Há algum tempo que não saia à rua tão cedo, o mais próximo disso foi no tempo em que chegava a casa quando as pessoas já madrugavam para o trabalho. Mas nessa altura era o meu prolongamento da noite, hoje foi o início do meu dia.
O frio era lancinante e encontrava a minha pele, apesar do cuidado esforçado de não deixar nada mais à mostra do que o necessário. Estava escuro e, ao passar pelo viaduto, à direita, vi o Cristo-Rei e a Ponte num céu de fundo alaranjado e azul mais claro que fazia adivinhar um dia de sol gélido.

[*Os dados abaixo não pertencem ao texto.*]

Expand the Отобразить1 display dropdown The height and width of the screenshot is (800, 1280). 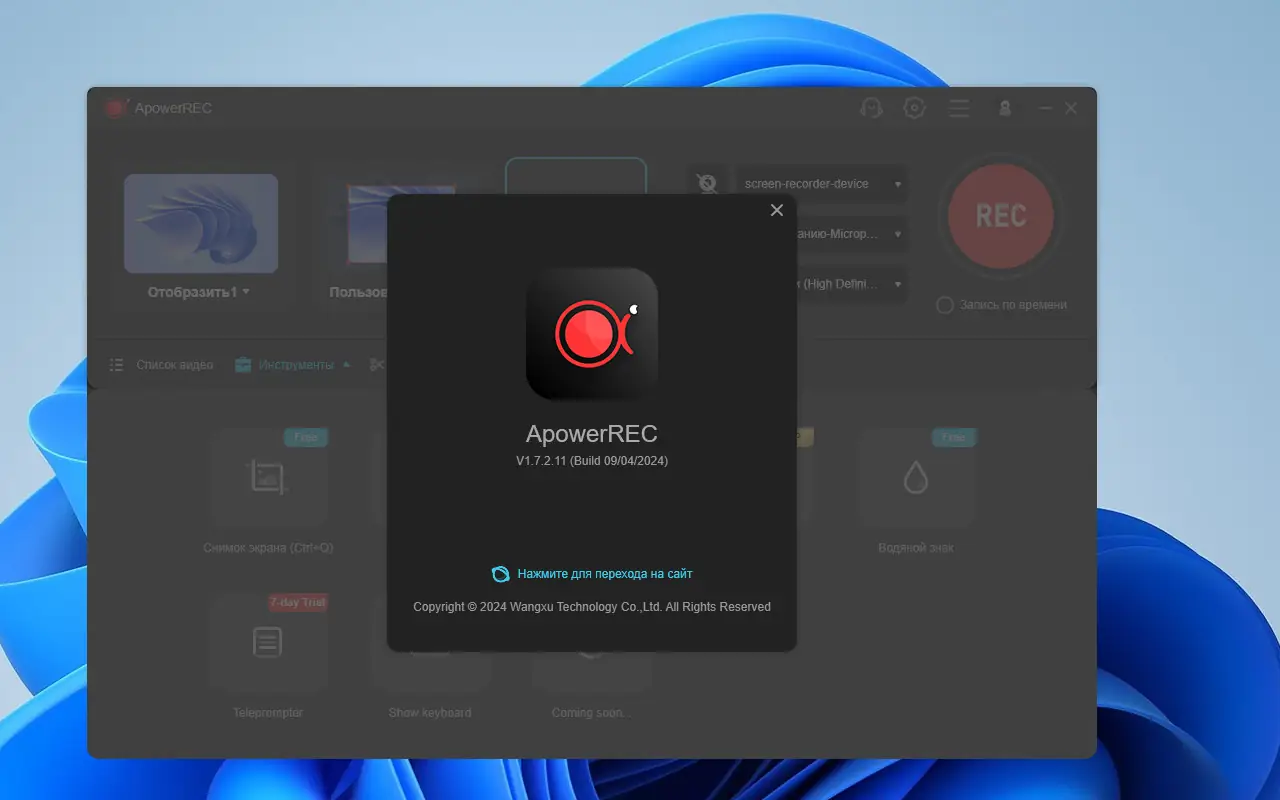coord(199,292)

Não se encontrava uma única pessoa na Rua Augusta. A rua que, três horas depois, estaria repleta de transeuntes, pedintes, vendedores de flores e de castanhas, de empregados de esplanada agitados e de clientes empertigados. Deu-me, subitamente, uma enorme vontade de percorrê-la em passo rápido até ao fim, dar saltos e voltinhas e fingir, por momentos, que a baixa era só minha. Mas tinha pressa e o céu começava a ficar azul claro, límpido. Fiquei-me pelo pensamento. O frio continuava a incomodar e isso fazia-me quase correr para chegar ao fim do caminho, onde sabia que ia encontrar um ar-condicionado com temperatura bem amena. Os olhos humedeceram-se devido ao frio, ou por ter passado pelo sem-abrigo a dormir à porta da igreja, enrolado em cartões e num único cobertor de padrão azul-escuro que o cobria até à cabeça. Continuo o meu caminho mas, agora, já com outro espírito. O frio continua lá, mas incomoda bem menos depois daquela imagem.